I tried a few ways to combine all of these JARs into a single self-running uberjar, including pulling them into a Spring Boot project, using the ShadowJar gradle plugin, and building my own uberjar manually. All of these failed to run successfully due to the complex MANIFEST.mf file that jPOS builds for it's current setup.

Note: For a production build, I'd look further into a repeatable and automated packing of the server into an uberjar.

We have another option: we can push the whole directory, including the lib directory. We'll have to do a little bit more explicit configuration of the buildpack since the Java buildpack won't know how to run by default anymore. It's not a perfect solution, but its useful for working while you refactor an app to be more self-contained. Let's try it now:

➜ cf push -p build/install/gateway jpos

If you check the logs again, it should be complaining that it can't find the java command:

[ERR] /home/vcap/app/bin/q2: 11: exec: java: not found

The Java buildpack was smart enough to guess it was responsible for this based on the gradle file or the JAR files, but it's running the include startup script and that isn't built with the buildpack or container in mind. We can see the startup command that the Java buildpack has inferred in the failed CLI command's response, so we have a few options. We could update the q2 startup script to pull the JAVA_OPTS and other automatic configuration in a standard JAR push:

JAVA_OPTS="-agentpath:$PWD/.java-buildpack/open_jdk_jre/bin/jvmkill-1.16.0_RELEASE=printHeapHistogram=1 -Djava.io.tmpdir=$TMPDIR -XX:ActiveProcessorCount=$(nproc)
                 -Djava.ext.dirs=$PWD/.java-buildpack/container_security_provider:$PWD/.java-buildpack/open_jdk_jre/lib/ext
                 -Djava.security.properties=$PWD/.java-buildpack/java_security/java.security $JAVA_OPTS" &&
                 CALCULATED_MEMORY=$($PWD/.java-buildpack/open_jdk_jre/bin/java-buildpack-memory-calculator-3.13.0_RELEASE -totMemory=$MEMORY_LIMIT -loadedClasses=13197 -poolType=metaspace
                 -stackThreads=250 -vmOptions="$JAVA_OPTS") && echo JVM Memory Configuration: $CALCULATED_MEMORY && JAVA_OPTS="$JAVA_OPTS $CALCULATED_MEMORY" && MALLOC_ARENA_MAX=2 SERVER_PORT=$PORT
                 eval exec $PWD/.java-buildpack/open_jdk_jre/bin/java $JAVA_OPTS -cp $PWD/. org.springframework.boot.loader.JarLauncher

We can see it calling the buildpack's bundled Java binary from $PWD/.java-buildpack/open_jdk_jre/bin/java and passing in a bunch of computed memory configuration in through JAVA_OPTS, but making q2 do all of this would be a bit invasive for our proof-of-concept.

Supplied information:

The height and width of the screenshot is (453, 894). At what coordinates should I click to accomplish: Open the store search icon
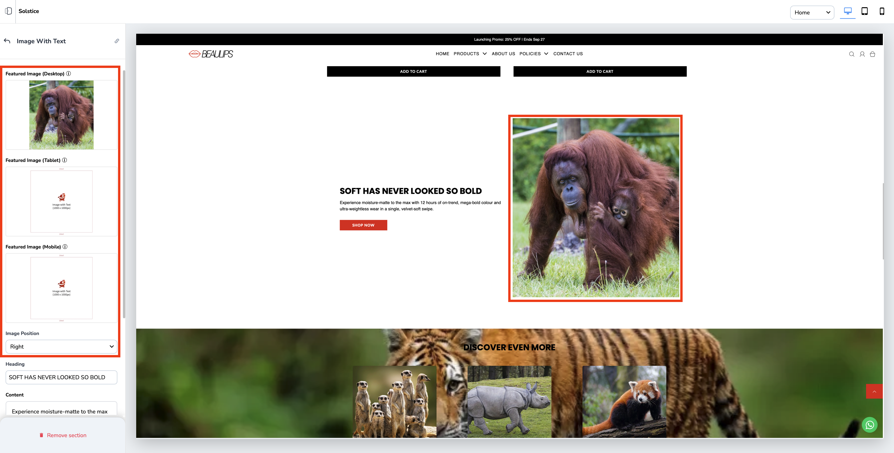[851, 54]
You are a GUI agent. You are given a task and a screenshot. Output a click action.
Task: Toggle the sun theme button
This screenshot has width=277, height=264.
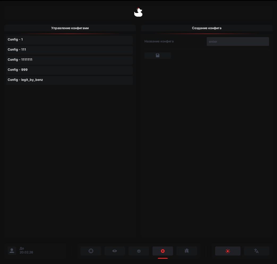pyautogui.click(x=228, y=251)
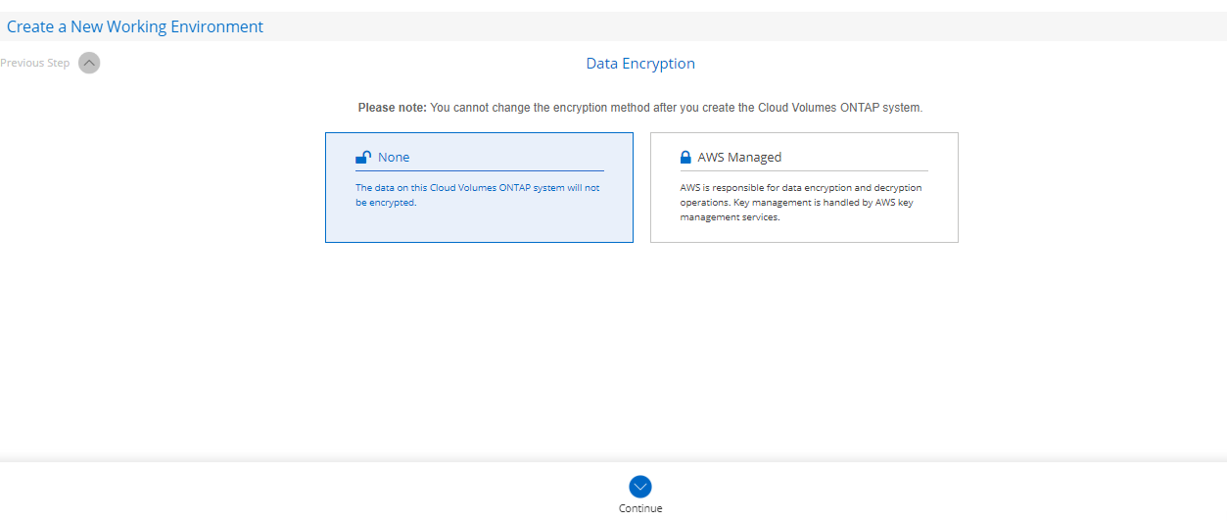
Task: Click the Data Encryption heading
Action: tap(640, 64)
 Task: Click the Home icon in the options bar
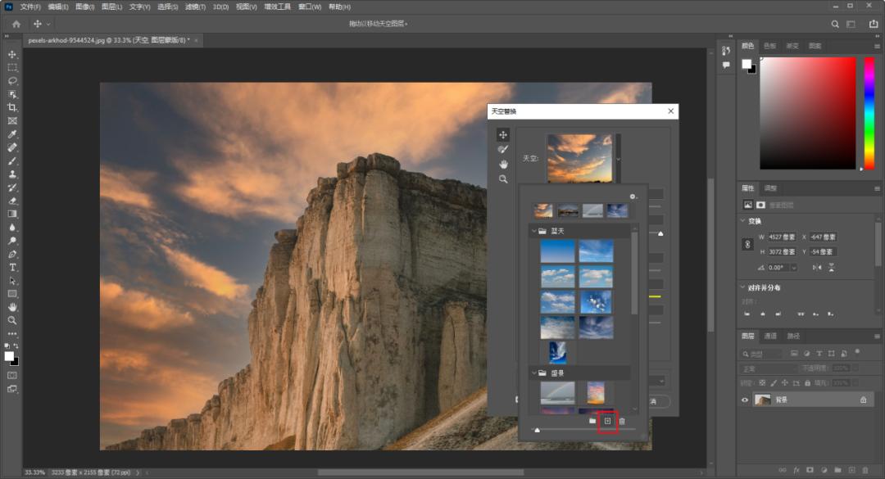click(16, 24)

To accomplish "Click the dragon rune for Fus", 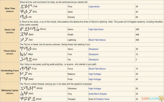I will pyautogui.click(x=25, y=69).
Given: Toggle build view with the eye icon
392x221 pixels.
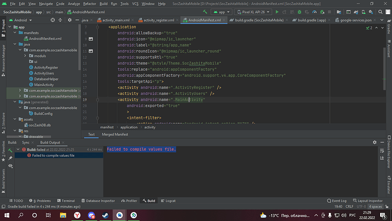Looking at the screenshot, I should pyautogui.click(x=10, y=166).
...
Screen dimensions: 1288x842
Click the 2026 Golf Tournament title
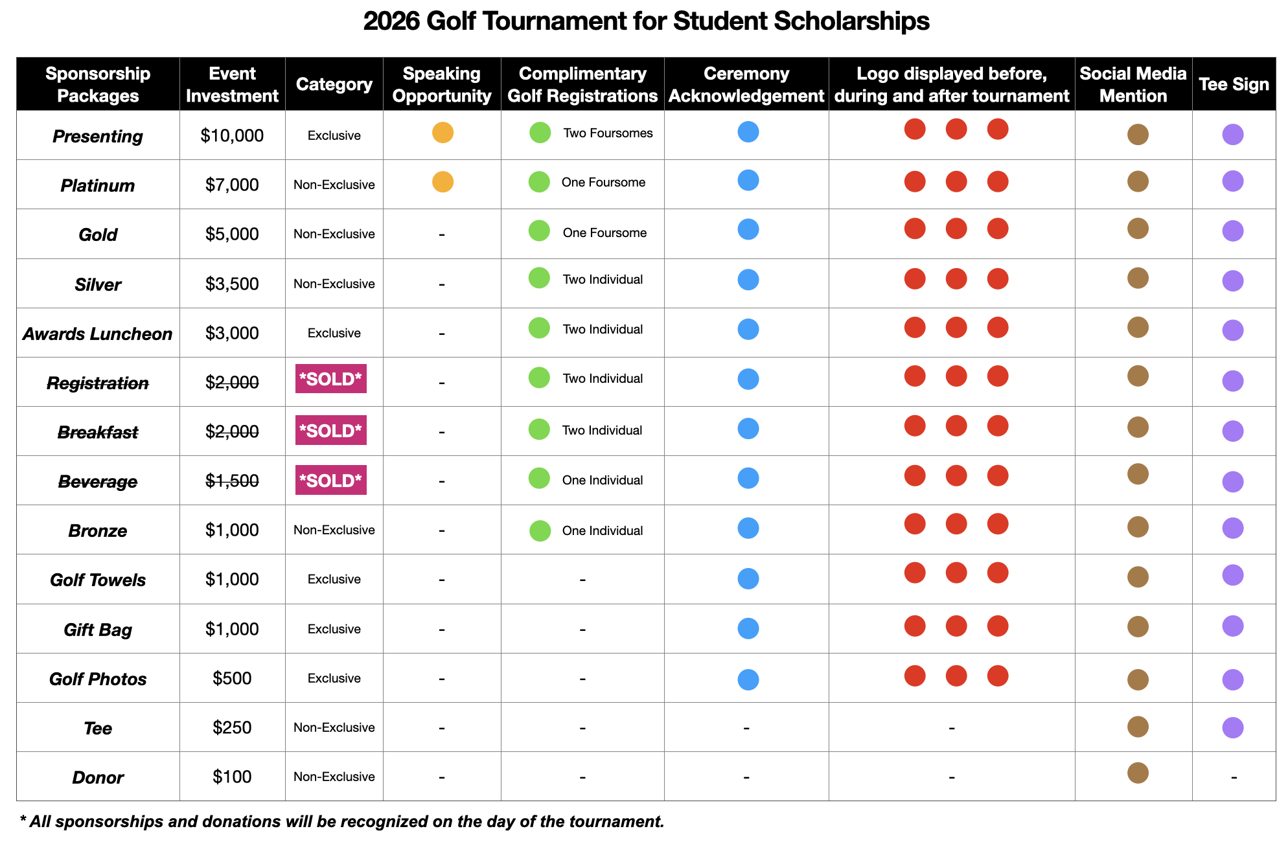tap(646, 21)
* * *
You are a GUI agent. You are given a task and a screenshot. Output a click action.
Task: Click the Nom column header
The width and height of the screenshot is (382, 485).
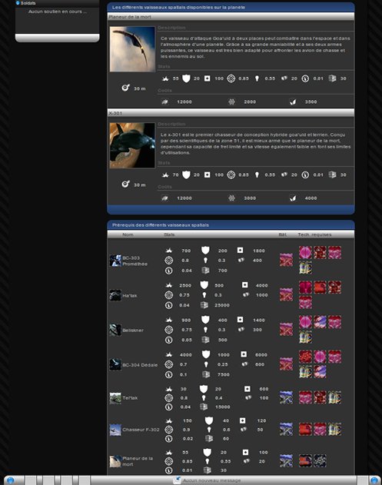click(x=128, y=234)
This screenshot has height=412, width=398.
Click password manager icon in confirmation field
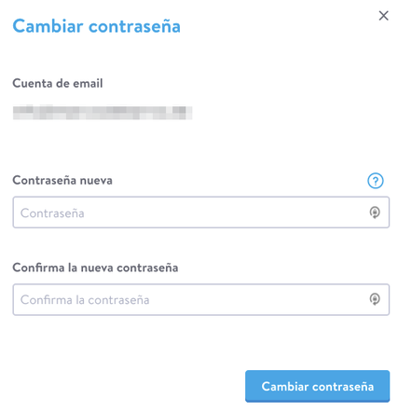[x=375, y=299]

Task 1:
In the jPOS deployment text, rewrite everything from "I tried a few" down to "into an uberjar.", substituting "fat JAR" for each "uberjar".
Task 2:
According to the jPOS deployment text, which three approaches were tried for combining the JARs into a single self-running uberjar?

Complete output 1:
I tried a few ways to combine all of these JARs into a single self-running fat JAR, including pulling them into a Spring Boot project, using the ShadowJar gradle plugin, and building my own fat JAR manually. All of these failed to run successfully due to the complex MANIFEST.mf file that jPOS builds for it's current setup.

Note: For a production build, I'd look further into a repeatable and automated packing of the server into an fat JAR.

Complete output 2:
Pulling them into a Spring Boot project, using the ShadowJar gradle plugin, and building an uberjar manually.